▸ WHAT YOU SHOULD DO
Your copy should contain exactly the lines from the start of the listing through the line that holds "Open the 年会費無料【イオンカード】 link", and no pictures.

▸ RECORDS
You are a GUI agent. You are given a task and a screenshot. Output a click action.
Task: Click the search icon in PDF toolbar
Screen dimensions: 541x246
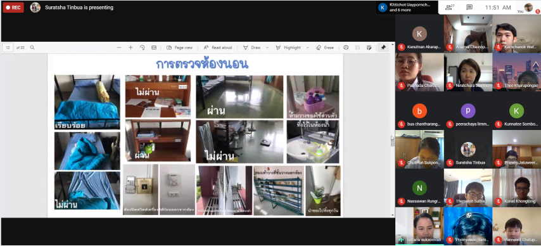(x=32, y=48)
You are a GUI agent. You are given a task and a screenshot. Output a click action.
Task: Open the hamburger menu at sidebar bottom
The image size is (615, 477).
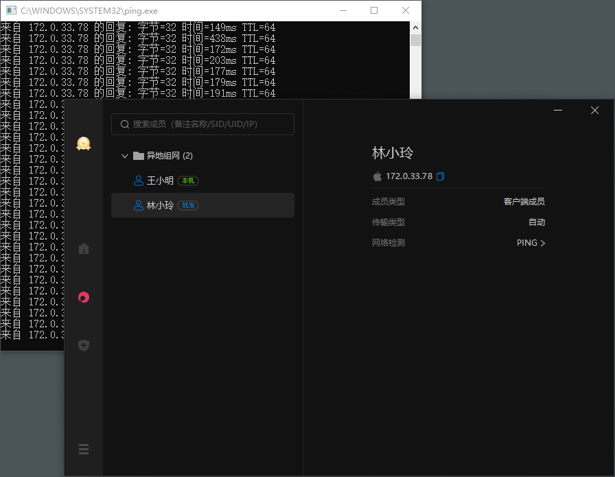click(x=84, y=449)
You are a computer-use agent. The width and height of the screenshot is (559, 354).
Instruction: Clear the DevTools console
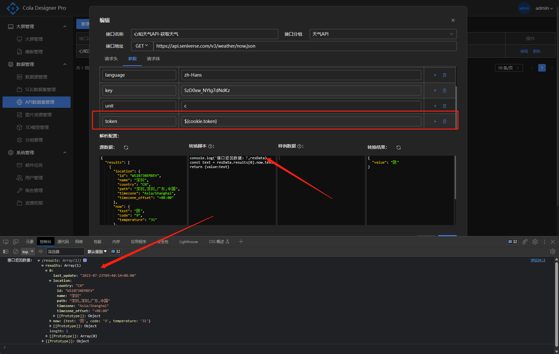point(15,252)
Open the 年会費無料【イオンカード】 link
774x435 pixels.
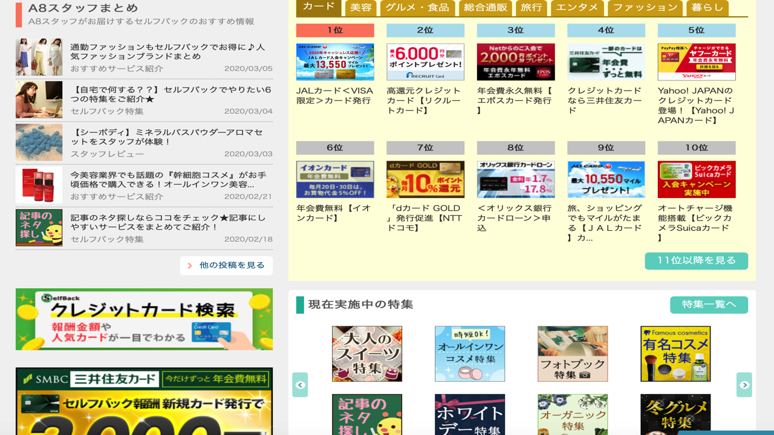pos(334,213)
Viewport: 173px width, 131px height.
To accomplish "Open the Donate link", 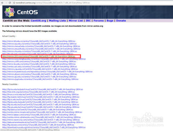I will 121,21.
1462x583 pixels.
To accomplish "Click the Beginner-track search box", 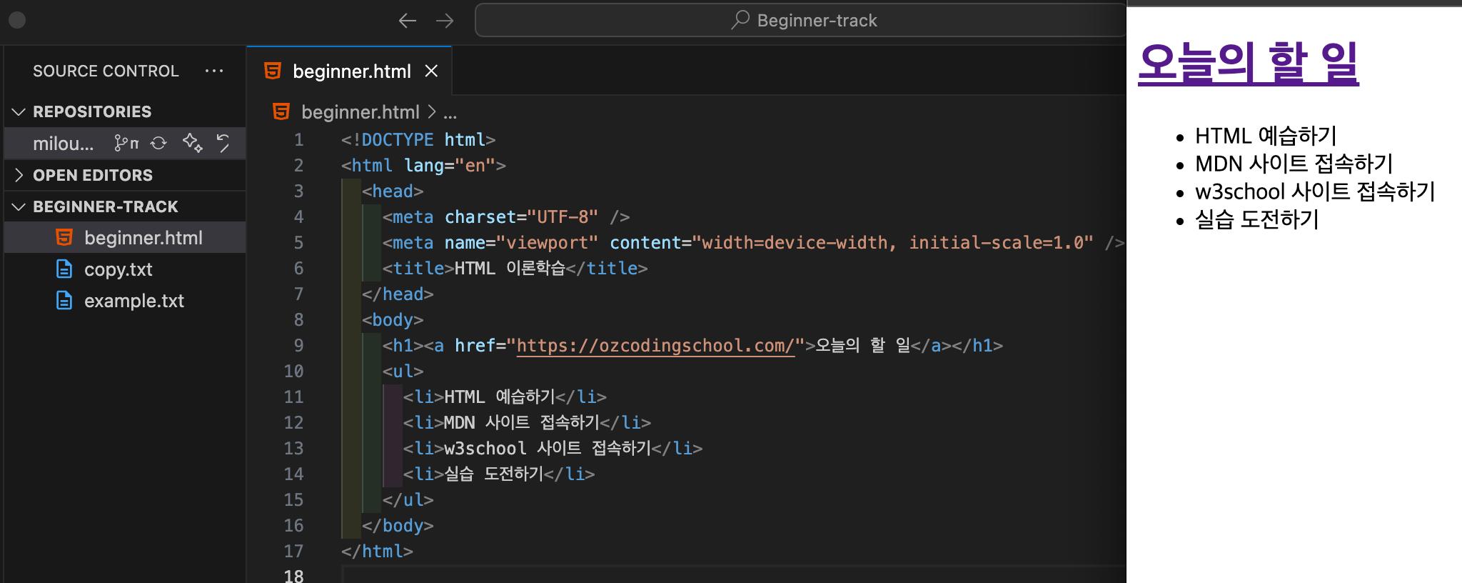I will [x=800, y=21].
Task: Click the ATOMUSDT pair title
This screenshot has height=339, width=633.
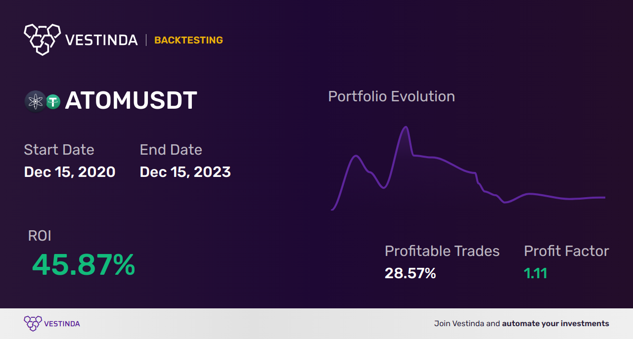Action: (131, 101)
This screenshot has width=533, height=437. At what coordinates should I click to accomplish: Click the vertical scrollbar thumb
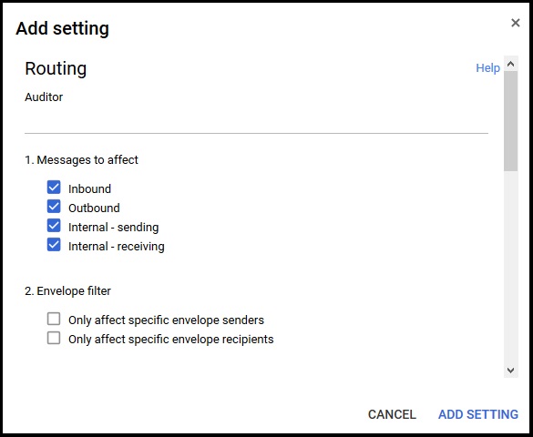(x=510, y=121)
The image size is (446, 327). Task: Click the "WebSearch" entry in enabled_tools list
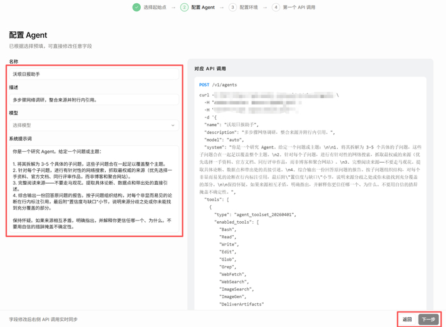tap(234, 282)
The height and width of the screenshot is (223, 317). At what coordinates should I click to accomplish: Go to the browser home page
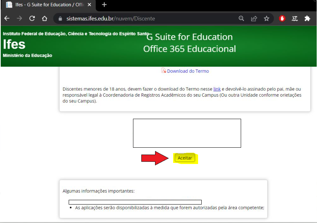pos(44,18)
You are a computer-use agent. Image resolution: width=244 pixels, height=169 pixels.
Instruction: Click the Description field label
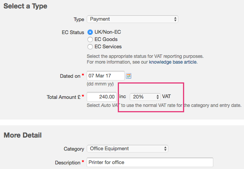coord(67,162)
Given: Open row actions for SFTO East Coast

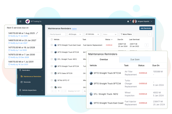Looking at the screenshot, I should point(147,45).
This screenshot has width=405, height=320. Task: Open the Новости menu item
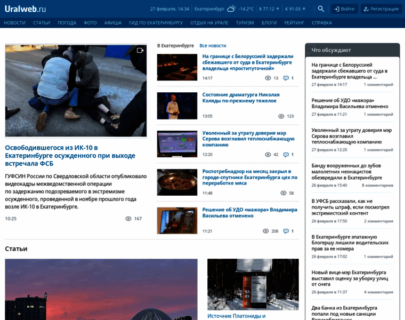[14, 23]
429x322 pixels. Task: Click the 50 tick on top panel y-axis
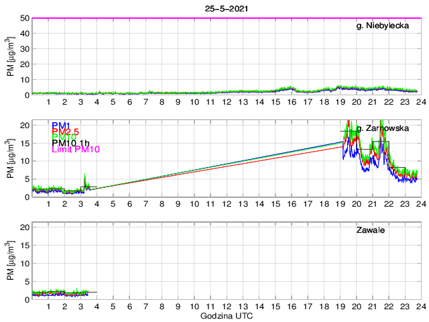[24, 18]
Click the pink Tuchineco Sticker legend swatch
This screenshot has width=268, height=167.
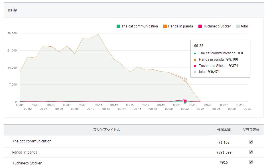pyautogui.click(x=200, y=26)
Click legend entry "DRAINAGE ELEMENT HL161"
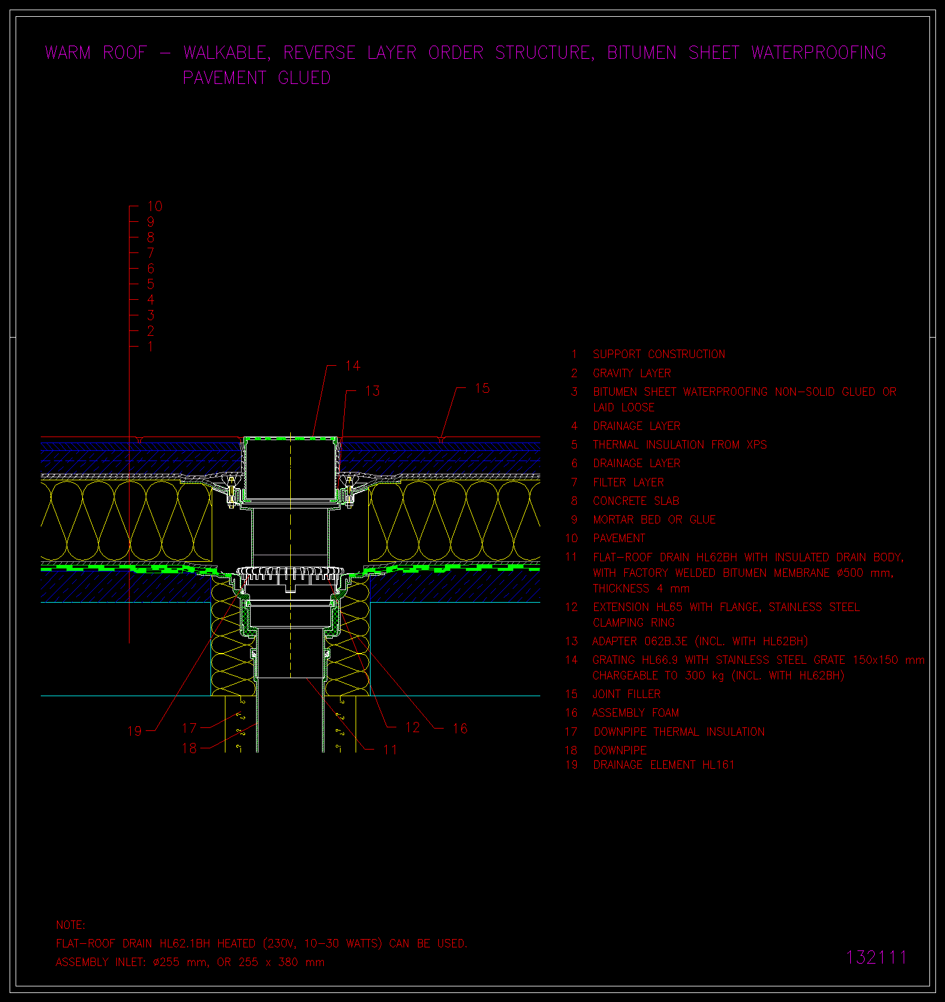This screenshot has width=945, height=1002. tap(663, 765)
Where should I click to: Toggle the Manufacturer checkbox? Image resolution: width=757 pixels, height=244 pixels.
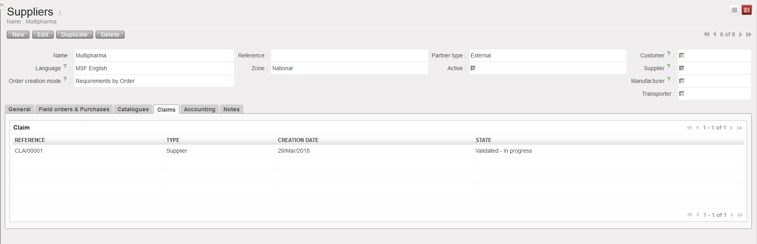(x=682, y=81)
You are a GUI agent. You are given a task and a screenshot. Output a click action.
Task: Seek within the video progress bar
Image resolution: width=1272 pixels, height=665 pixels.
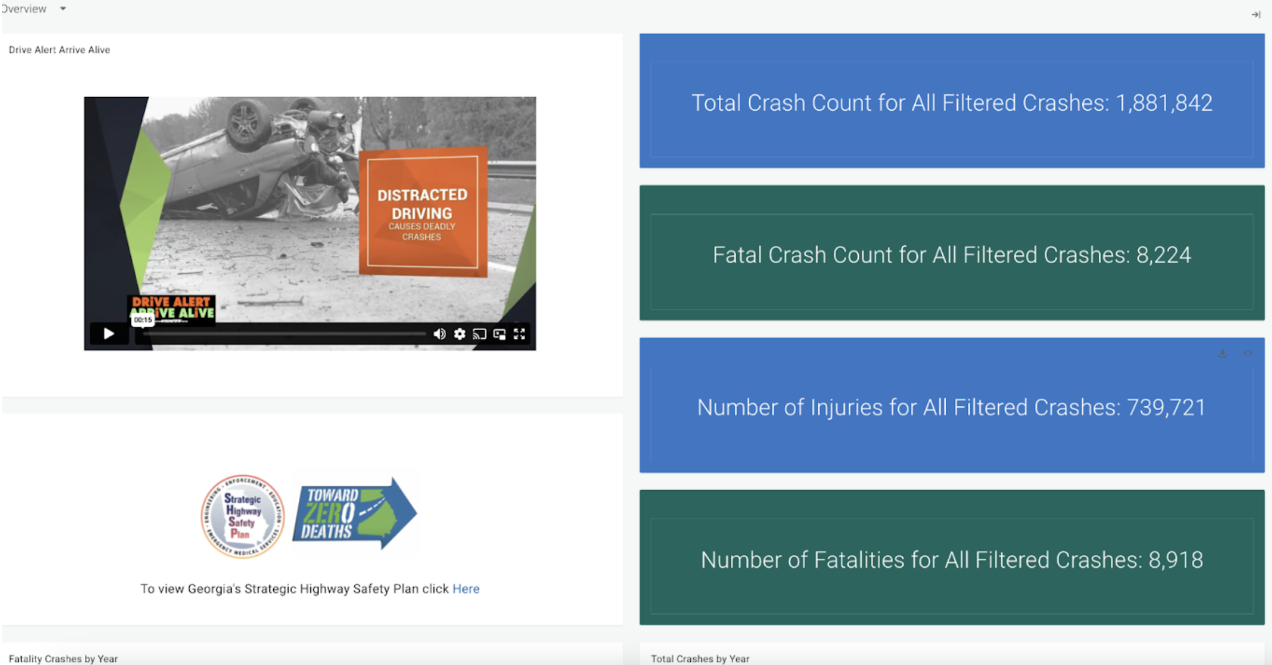(284, 334)
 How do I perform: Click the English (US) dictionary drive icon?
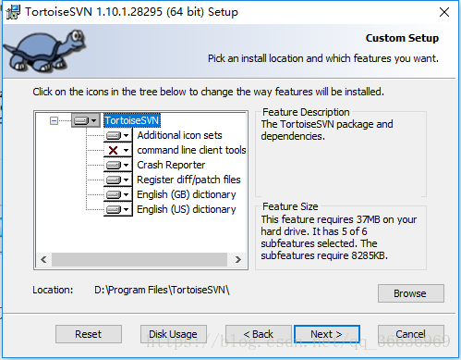pyautogui.click(x=117, y=209)
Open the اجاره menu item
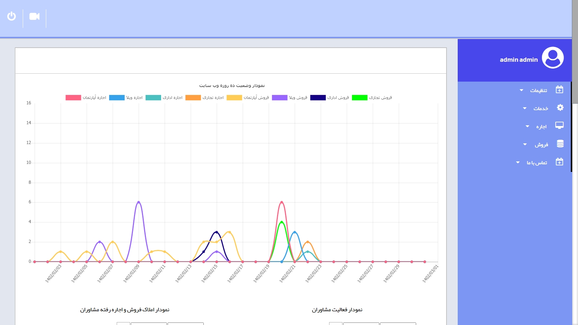The image size is (578, 325). 541,127
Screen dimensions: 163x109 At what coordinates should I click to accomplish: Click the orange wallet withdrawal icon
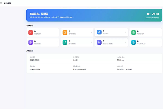click(x=65, y=32)
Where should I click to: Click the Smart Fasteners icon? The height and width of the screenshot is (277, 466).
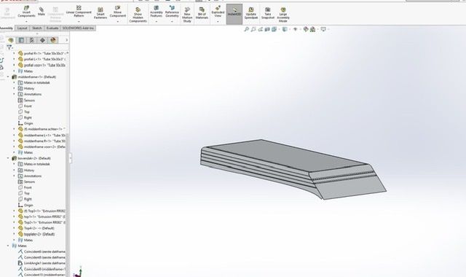100,13
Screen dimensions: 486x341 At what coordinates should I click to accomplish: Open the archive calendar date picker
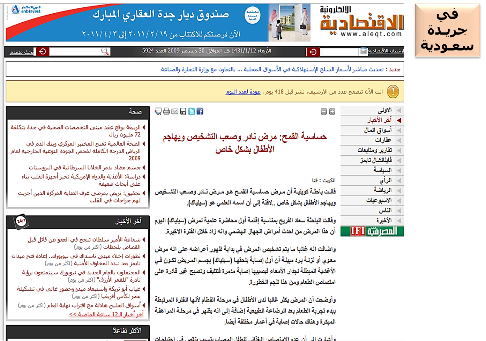tap(363, 51)
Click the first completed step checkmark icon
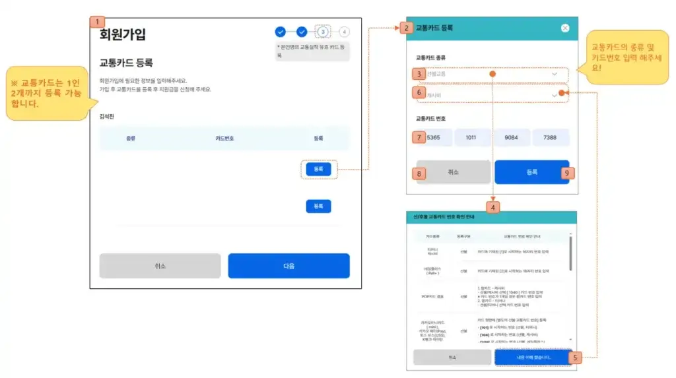This screenshot has width=676, height=378. [x=281, y=32]
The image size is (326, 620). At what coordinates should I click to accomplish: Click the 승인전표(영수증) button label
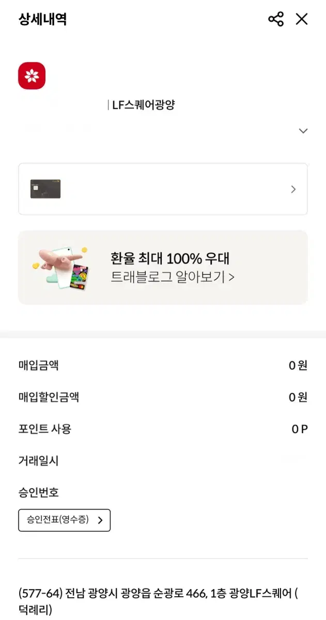coord(57,520)
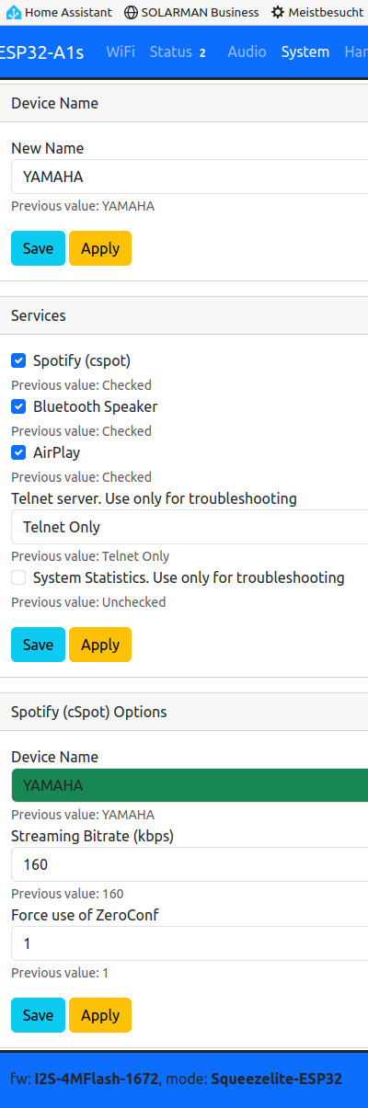Switch to the WiFi tab
This screenshot has height=1108, width=368.
click(121, 51)
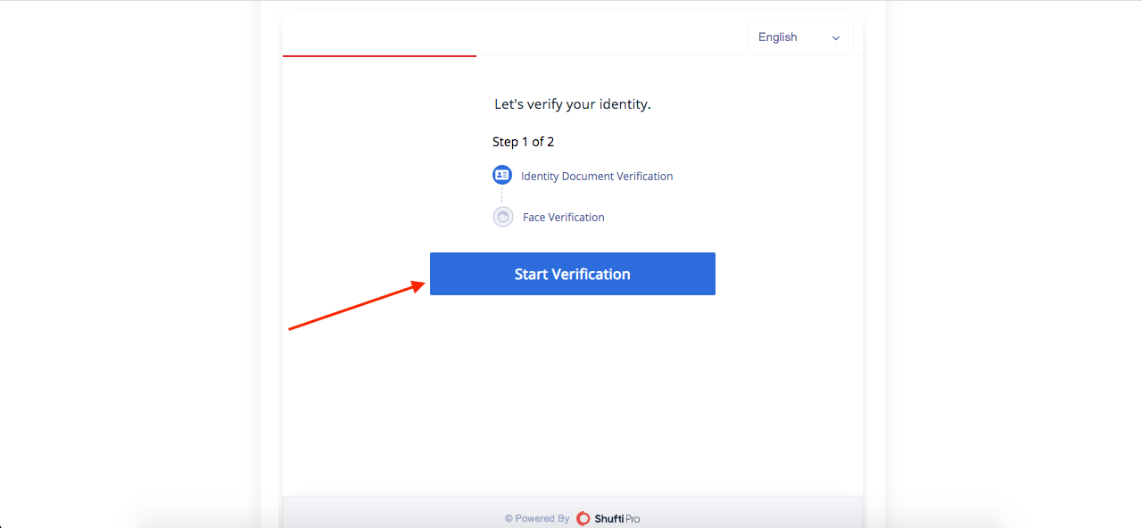Click the Shufti Pro brand name text
This screenshot has width=1142, height=528.
[x=617, y=518]
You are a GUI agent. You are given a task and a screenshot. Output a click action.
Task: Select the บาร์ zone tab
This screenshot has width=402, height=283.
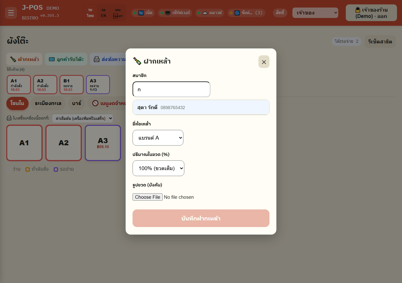(x=76, y=103)
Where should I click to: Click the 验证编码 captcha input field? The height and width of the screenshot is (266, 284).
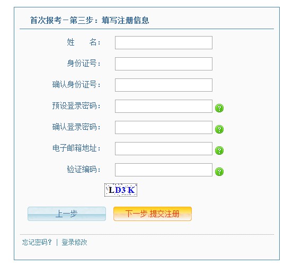[x=164, y=170]
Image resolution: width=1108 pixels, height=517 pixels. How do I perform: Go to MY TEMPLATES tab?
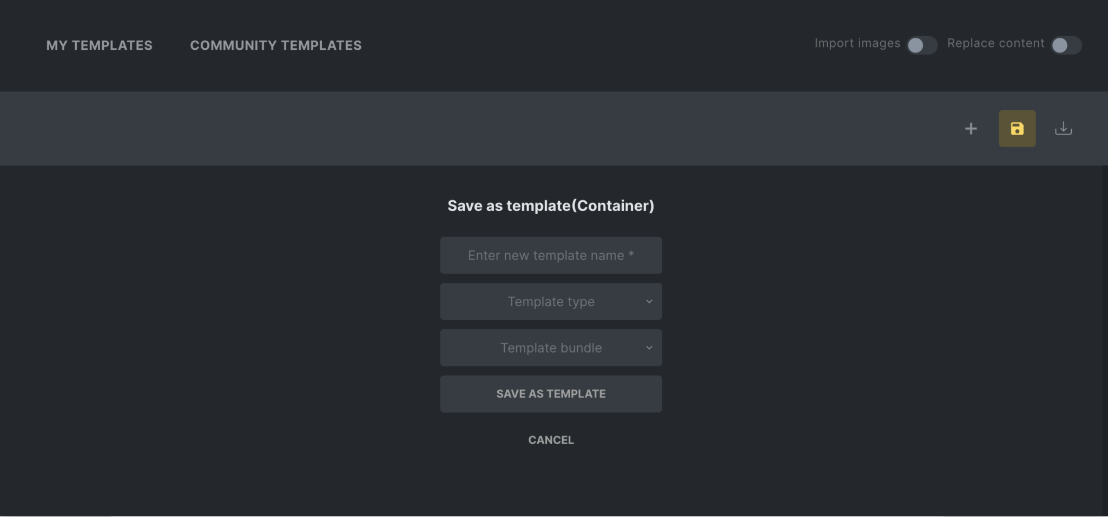(x=100, y=45)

▸ FINAL ANSWER
You are a GUI agent. You are given a task and a screenshot. Output a click action.
Task: Click the search icon in PDF toolbar
Screen dimensions: 541x246
(x=32, y=48)
You are a GUI agent. You are given a task and a screenshot. Output a click action.
Task: Open the hamburger menu at sidebar bottom
The image size is (615, 477).
click(x=84, y=449)
You are a computer-use agent. The width and height of the screenshot is (559, 354).
Instruction: Clear the DevTools console
point(15,252)
Open the 年会費無料【イオンカード】 link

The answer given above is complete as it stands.